Each and every language has semantics and semiotics associated with it. These can be considered to represent the structure of a language. Technology can cause immense changes in the dynamics of a language. This can be demonstrated best if we consider filmmaking or photography to be a language. The ‘visual’ languages are most affected by technology. As advancements in technology have been made, films and photographs have completely changed! From the black and white silent films of Charlie Chaplin we have come to the purely digital realm of a film like “300”. I talk about all this before getting down to the issue of online communication simply because I want to illustrate that technology has completely altered the experience that gazing at a photograph or viewing a film has been. Altered the way in which our emotions are affected by these experiences.

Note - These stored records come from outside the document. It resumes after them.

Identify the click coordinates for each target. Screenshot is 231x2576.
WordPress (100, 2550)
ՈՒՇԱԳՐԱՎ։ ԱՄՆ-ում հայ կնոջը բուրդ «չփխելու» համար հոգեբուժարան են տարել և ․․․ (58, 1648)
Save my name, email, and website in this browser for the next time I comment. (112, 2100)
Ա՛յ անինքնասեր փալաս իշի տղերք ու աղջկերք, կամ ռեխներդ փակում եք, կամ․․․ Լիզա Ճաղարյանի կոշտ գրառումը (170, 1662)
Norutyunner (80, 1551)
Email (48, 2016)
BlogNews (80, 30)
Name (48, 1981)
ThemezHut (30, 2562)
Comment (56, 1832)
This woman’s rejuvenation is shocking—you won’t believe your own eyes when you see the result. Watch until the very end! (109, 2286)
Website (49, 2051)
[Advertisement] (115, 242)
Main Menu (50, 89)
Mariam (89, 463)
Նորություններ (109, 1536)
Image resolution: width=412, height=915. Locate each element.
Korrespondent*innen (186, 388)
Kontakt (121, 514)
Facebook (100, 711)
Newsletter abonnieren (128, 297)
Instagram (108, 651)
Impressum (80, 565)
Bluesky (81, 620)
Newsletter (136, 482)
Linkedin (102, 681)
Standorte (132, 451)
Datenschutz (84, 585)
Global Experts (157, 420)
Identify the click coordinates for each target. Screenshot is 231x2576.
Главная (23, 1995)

Online communication clearly deals with the languages that we use in every day life in order to communicate with one another through the medium of words. We communicate online through the internet and the short messaging service provided by the cellular providers. In the past few years it has become clear that the English language has been greatly affected because of online communication! Youngsters these days have no qualms in quite literally murdering traditional English usage and communicating in what appears to be a different language altogether! Vowels are often skipped, sentences are broken, punctuation is ignored in most cases and to top it all, the ‘text’ is interspersed with strange looking emoticons.

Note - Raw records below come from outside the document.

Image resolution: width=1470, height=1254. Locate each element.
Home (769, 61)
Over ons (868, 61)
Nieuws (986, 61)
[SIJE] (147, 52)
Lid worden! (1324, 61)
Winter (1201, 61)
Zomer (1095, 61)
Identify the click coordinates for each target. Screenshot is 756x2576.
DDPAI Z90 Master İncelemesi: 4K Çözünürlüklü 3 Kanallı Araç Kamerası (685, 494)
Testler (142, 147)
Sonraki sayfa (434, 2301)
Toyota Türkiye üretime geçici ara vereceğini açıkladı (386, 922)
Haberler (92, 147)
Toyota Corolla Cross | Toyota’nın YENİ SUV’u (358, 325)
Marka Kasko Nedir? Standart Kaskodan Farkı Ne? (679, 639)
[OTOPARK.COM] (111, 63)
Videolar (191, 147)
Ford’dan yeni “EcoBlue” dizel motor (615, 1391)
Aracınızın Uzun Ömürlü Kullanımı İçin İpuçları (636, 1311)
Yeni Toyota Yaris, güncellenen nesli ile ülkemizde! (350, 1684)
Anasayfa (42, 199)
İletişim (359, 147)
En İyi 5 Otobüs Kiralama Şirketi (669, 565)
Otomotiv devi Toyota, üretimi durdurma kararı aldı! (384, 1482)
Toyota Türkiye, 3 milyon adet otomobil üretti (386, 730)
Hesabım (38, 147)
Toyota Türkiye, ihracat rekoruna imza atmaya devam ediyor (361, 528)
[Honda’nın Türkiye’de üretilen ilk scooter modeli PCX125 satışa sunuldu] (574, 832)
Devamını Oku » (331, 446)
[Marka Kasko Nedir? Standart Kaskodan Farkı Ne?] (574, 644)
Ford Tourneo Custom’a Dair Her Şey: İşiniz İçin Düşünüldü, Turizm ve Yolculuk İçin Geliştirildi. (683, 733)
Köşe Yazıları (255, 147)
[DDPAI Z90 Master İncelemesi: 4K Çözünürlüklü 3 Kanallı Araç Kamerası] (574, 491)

Hmmm... 30 minutes... 500 words... Not bad I'd say. Posting it as I wrote it under those constraints. Not very good work by any means. Under the circumstances? Nice.
2 comments:
interesting, but wouldn't you say there's a certain (very noticeable) loss due to the spread of this new language? consider the way in which youngsters have become rather lazy because they know they don't have to follow any guidelines anymore, they don't need to know grammar or their spellings anymore, simply because no one gives a damn. it seems as though ability is being sacrificed for convenience.

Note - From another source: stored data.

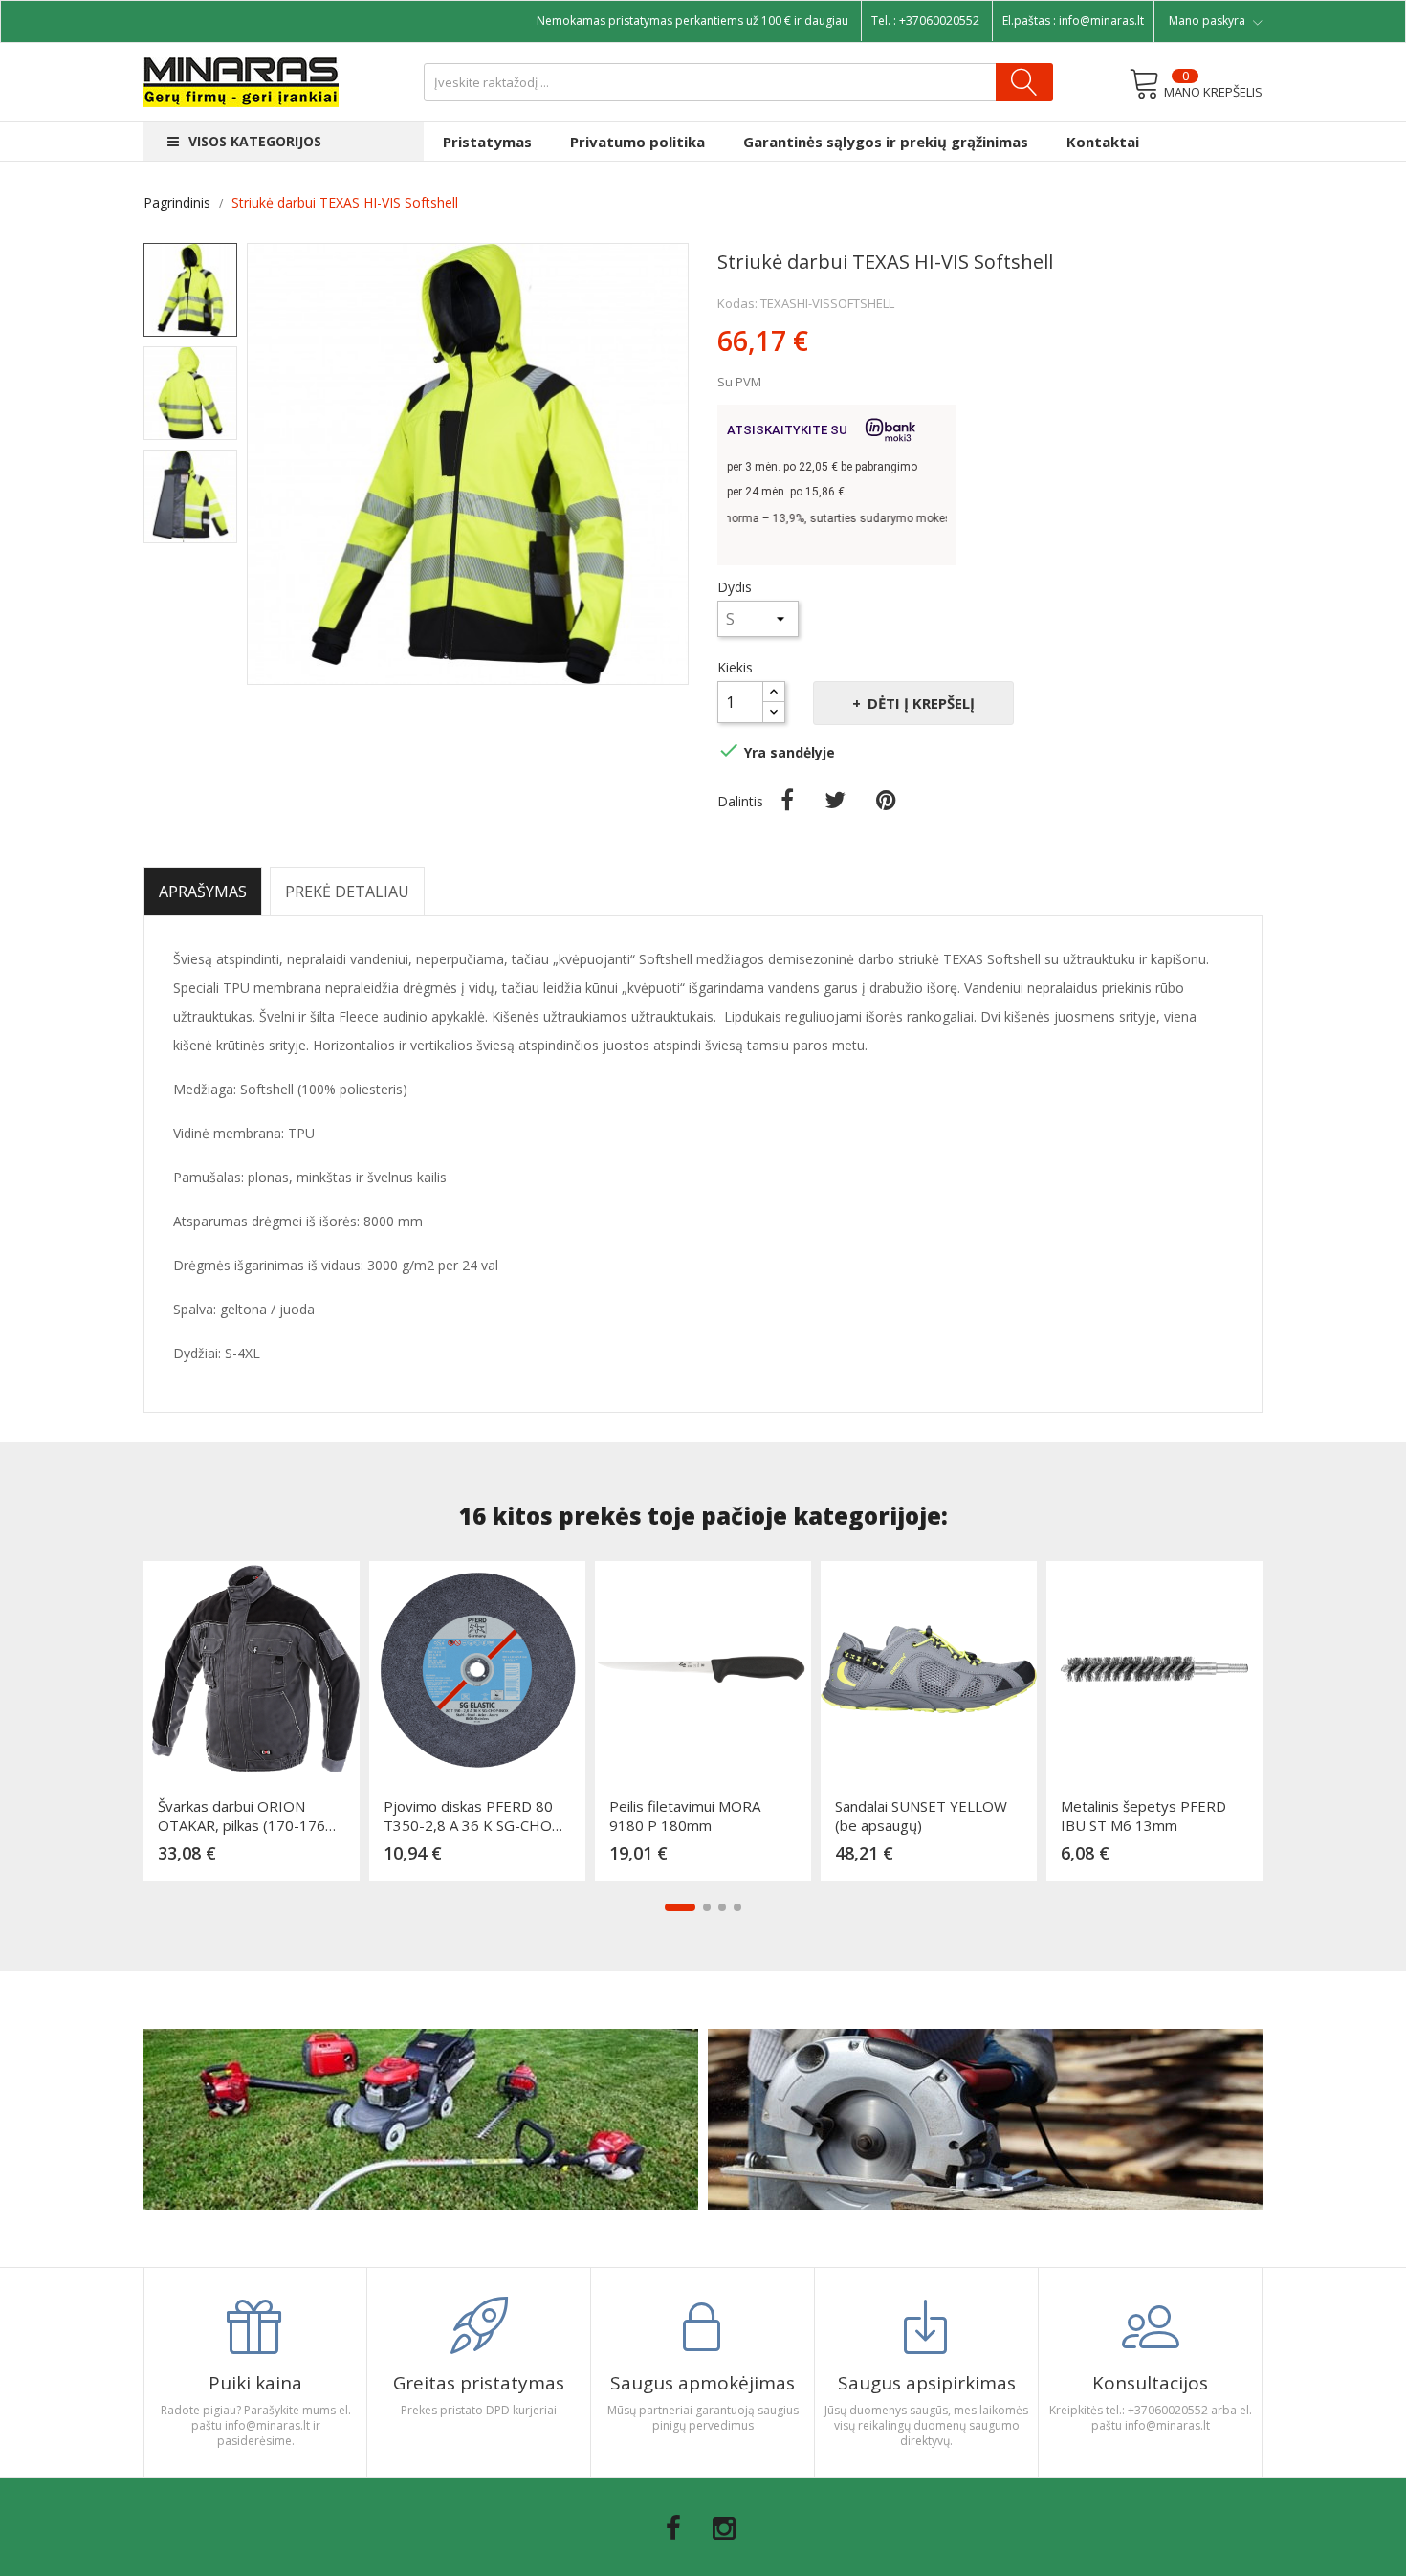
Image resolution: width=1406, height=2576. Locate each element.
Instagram (724, 2528)
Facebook (673, 2528)
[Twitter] (835, 799)
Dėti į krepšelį (921, 703)
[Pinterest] (886, 799)
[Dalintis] (787, 799)
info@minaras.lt (1101, 20)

As I said in my post, there is no doubt that the grammar of the english language has been GREATLY affected coz of this online lingo. No two ways about it! But this lingo is also in a sense reflective of society isn't it? The fact that people are OK with a lot of things now. Society is more free and a lot less rigid when it comes to everyday conversations which take place thru SMSes, online chats et al. The English lang is in a sense evolving with the times. Will there be a day when we see emoticons in newspapers?